We often want to subset by rows also, for example by specifying a conditional.  Note that we have to use `.show()` at the end of `.describe()`, because **.describe() returns a new dataframe** with the information.  In many other programs, such as Stata, `describe` returns a formatted table; here, both `summary` and `C6` are actually column names.

In [8]:
df.describe('_c6').show()

+-------+-----------------+
|summary|              _c6|
+-------+-----------------+
|  count|          3526154|
|   mean|354.7084951479714|
| stddev| 4.01181251079202|
|    min|              292|
|    max|              480|
+-------+-----------------+



In [9]:
df_sub = df.where(df['_c6'] < 358)

In [10]:
df_sub.describe('_c6').show()

+-------+------------------+
|summary|               _c6|
+-------+------------------+
|  count|           2598037|
|   mean|353.15604897081914|
| stddev|3.5170213056883983|
|    min|               292|
|    max|               357|
+-------+------------------+



You can see from the `max` entry for `_c6` that we've cut it off at below 358 now.  Also note that **`where` is an alias for `filter`**; you can use them interchangeably in pySpark.

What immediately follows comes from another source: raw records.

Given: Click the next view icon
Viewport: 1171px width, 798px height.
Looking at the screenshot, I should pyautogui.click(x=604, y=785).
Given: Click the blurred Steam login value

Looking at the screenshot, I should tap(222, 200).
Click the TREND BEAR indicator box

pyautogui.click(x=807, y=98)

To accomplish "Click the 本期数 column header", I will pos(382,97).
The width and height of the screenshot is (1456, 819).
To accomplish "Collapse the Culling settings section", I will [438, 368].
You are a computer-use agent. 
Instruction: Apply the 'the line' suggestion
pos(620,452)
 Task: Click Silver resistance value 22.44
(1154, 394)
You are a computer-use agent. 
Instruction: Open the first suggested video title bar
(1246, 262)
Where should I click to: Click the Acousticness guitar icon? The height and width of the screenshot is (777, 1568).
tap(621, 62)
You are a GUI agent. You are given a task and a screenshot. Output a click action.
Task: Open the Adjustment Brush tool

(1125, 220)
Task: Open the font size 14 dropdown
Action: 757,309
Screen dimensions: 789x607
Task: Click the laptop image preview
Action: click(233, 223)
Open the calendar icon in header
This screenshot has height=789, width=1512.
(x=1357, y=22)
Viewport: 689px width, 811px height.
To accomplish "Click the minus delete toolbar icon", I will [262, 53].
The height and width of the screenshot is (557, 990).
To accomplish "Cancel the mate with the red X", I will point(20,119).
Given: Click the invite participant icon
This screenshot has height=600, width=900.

We can repeat the same proceedure for multiple conditions and columns using standard logical operators:

In [11]:
df_filter = df.where((df['_c6'] > 340) & (df['_c5'] < 4))

In [12]:
df_filter.describe('_c6', '_c5').show()

+-------+------------------+------------------+
|summary|               _c6|               _c5|
+-------+------------------+------------------+
|  count|           1254131|           1254131|
|   mean|358.48713810598736| 1.474693632483369|
| stddev| 1.378961910349754|1.2067831502138422|
|    min|               341|                -1|
|    max|               361|                 3|
+-------+------------------+------------------+



# Random Sampling

And finally, you might want to take a random sample of rows.  This can be particularlly useful, for example, if your data is large enough to require more expensive clusters to be spun up to work with it all, and you want to use a smaller, less expensive cluster to work on a sample.  Once your code is completed, you can then spin up the more expensive cluster and simply apply your code to the full sample

You can pass three arguments into sample: **the first is a boolean, which is True to sample with replacement, False without**.
The second is the **fraction of the dataset to take**, in this case 5%, and the third is an **optional random seed**.  If
you specify any integer here then someone else performing the same random operation that specifies the same seed
will get the same result.  If no seed is passed then the exact random sampling can't be duplicated.

In [13]:
df_sample = df.sample(False, 0.05, 99)

In [14]:
df_sample.describe('_c6').show()

+-------+------------------+
|summary|               _c6|
+-------+------------------+
|  count|            176015|
|   mean|354.69058318893275|
| stddev| 4.028614501676224|
|    min|               293|
|    max|               361|
+-------+------------------+



If you compare this to our original summary stats on unfiltered column C6 from above, you'll see it does a pretty good job maintaining the mean and stddev in a sample of only 5% of the data.  You can then write this to a new file in an S3 bucket and work with it instead of the whole data.